囚われの総士はイドゥンに利用され、一騎たちを殲滅する戦術を示すことになるが、それがちゃんとした意味を持っているので納得。

今回のキモは中盤以降だ。剣司は土壇場でヘタレ返上。おめでとう!イドゥンのマークニヒトに一撃見舞うシーンでは、死の恐怖を克服するためにあの「座標」を見つめるというのがいいね。
カノンは「あなたは、そこにいますか?」の問いかけに対し「前は、どこにもいなかった・・・だが今は、ここにいる!」と答えるように。以前は軍の駒として、自分という定義を捨てた生き方をしていたカノンが変わったという証拠。

ワルキューレの岩戸」に向かう乙姫。なんかこう、絵面的に笑ってしまうのだが。
ああ、そうか、島と同化する覚悟をしていたのに、改めて「ここにいたい」と涙する乙姫。心の中でせめぎ合う、超越者の意識と人間としての想い。そういうことだ。声をアテる仲西環の好演がアツい!こりゃ泣けるわな。
それにしても面白いキャラだ。その存在の特殊性ゆえに、子供の無邪気と大いなる母性を併せ持つとはね。
そして、同化した彼女から、新しい存在が生まれる。それが未来なのだろう。
島のミールが「空気」だというのも興味深い。島の生命そのものとイコールなんだろう。それに生命のすべてを伝えるために、彼女は同化し、存在は昇華されたのだろうな。

総士がイドゥンに教えた戦い方、それは「消耗戦」!戦う痛み、存在するということの定義そのものを思い知らせるためにそれを教えていたのだ。
憎しみを持つイドゥンは、「個」という概念、「存在」というものを教えた人間に、以前の自分たちへと戻すことを主張する。イドゥンが憎悪を向ける相手と理由がこれで成立したことになる。最後までフェストゥムであることに執着でもするのか、それとも単なるシステムとしての自己防衛か?

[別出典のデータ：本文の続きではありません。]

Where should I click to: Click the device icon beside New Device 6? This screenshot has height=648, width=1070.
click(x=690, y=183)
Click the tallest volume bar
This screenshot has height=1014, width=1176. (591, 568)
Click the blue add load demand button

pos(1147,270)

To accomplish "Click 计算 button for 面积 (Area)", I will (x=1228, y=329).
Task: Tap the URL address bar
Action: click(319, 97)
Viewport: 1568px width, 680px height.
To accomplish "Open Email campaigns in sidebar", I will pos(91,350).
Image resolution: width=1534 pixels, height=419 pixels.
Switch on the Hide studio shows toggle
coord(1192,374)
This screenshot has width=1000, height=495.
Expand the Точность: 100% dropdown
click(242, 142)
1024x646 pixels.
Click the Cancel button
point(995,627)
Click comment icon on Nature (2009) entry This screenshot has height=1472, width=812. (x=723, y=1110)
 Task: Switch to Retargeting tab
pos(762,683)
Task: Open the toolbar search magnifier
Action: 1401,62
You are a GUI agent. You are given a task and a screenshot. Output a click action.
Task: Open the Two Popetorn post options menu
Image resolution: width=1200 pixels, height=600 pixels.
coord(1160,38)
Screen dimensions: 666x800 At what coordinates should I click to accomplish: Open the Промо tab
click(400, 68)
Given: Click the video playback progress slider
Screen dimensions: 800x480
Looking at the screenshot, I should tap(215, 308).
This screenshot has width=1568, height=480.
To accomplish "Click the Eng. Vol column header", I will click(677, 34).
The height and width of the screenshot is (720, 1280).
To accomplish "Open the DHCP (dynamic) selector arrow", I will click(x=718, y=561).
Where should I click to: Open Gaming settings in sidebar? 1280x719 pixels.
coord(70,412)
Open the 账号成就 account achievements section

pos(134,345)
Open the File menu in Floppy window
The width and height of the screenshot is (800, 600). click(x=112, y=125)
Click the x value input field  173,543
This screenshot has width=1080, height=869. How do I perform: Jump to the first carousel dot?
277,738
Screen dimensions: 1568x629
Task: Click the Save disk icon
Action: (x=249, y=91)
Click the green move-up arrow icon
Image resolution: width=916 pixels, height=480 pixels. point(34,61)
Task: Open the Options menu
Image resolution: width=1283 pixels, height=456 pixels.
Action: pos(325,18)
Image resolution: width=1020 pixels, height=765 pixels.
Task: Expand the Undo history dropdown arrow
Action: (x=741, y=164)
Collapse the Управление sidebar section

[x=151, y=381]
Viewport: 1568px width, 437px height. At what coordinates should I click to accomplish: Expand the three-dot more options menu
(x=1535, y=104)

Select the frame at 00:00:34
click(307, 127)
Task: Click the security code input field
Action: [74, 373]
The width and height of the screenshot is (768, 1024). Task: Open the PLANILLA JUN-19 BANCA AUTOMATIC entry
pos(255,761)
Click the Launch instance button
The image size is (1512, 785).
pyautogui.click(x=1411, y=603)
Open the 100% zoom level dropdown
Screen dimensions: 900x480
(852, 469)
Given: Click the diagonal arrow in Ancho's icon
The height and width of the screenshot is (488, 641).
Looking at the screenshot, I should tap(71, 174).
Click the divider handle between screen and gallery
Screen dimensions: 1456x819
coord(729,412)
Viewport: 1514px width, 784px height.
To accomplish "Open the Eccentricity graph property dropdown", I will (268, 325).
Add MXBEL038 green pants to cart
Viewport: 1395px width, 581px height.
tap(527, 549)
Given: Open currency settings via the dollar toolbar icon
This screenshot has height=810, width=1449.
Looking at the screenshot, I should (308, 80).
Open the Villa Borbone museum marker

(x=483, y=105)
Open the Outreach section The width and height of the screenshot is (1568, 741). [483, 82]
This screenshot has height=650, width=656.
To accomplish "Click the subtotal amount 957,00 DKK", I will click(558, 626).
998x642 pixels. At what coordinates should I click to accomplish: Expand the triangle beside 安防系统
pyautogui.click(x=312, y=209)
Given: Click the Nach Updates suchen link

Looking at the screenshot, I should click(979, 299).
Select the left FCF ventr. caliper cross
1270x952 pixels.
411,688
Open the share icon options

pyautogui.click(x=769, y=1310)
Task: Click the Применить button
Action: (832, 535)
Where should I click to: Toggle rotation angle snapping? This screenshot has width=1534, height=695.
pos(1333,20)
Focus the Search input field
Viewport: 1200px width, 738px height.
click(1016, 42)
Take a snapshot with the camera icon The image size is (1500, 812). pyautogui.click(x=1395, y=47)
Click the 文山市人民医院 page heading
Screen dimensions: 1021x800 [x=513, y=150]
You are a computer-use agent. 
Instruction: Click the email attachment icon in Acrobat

総士救出の結果、一騎の同化現象が進んでしまう。結果、視力が低下してしまうことに。
とはいえ、とりあえずこれにて作戦は終了ということになるか。で、脱出と。

敵の中心である「北極のミール」が動き出し、大気圏外でフェストゥムをまとめ上げて地球を完全に飲み込もうとする。それに対抗すべく一騎たちが取った方法は、一騎のマークザインを真矢のマークジーベンの狙撃銃と同化させ、エネルギーを集中して移動するミールを狙い撃つというもの。
真矢の手に一騎の手が置かれるイメージ、そして使われるBGMと、いい感じに盛り上げてくれる!ゴウバイン最期の戦いに使われたあの曲、これは燃える!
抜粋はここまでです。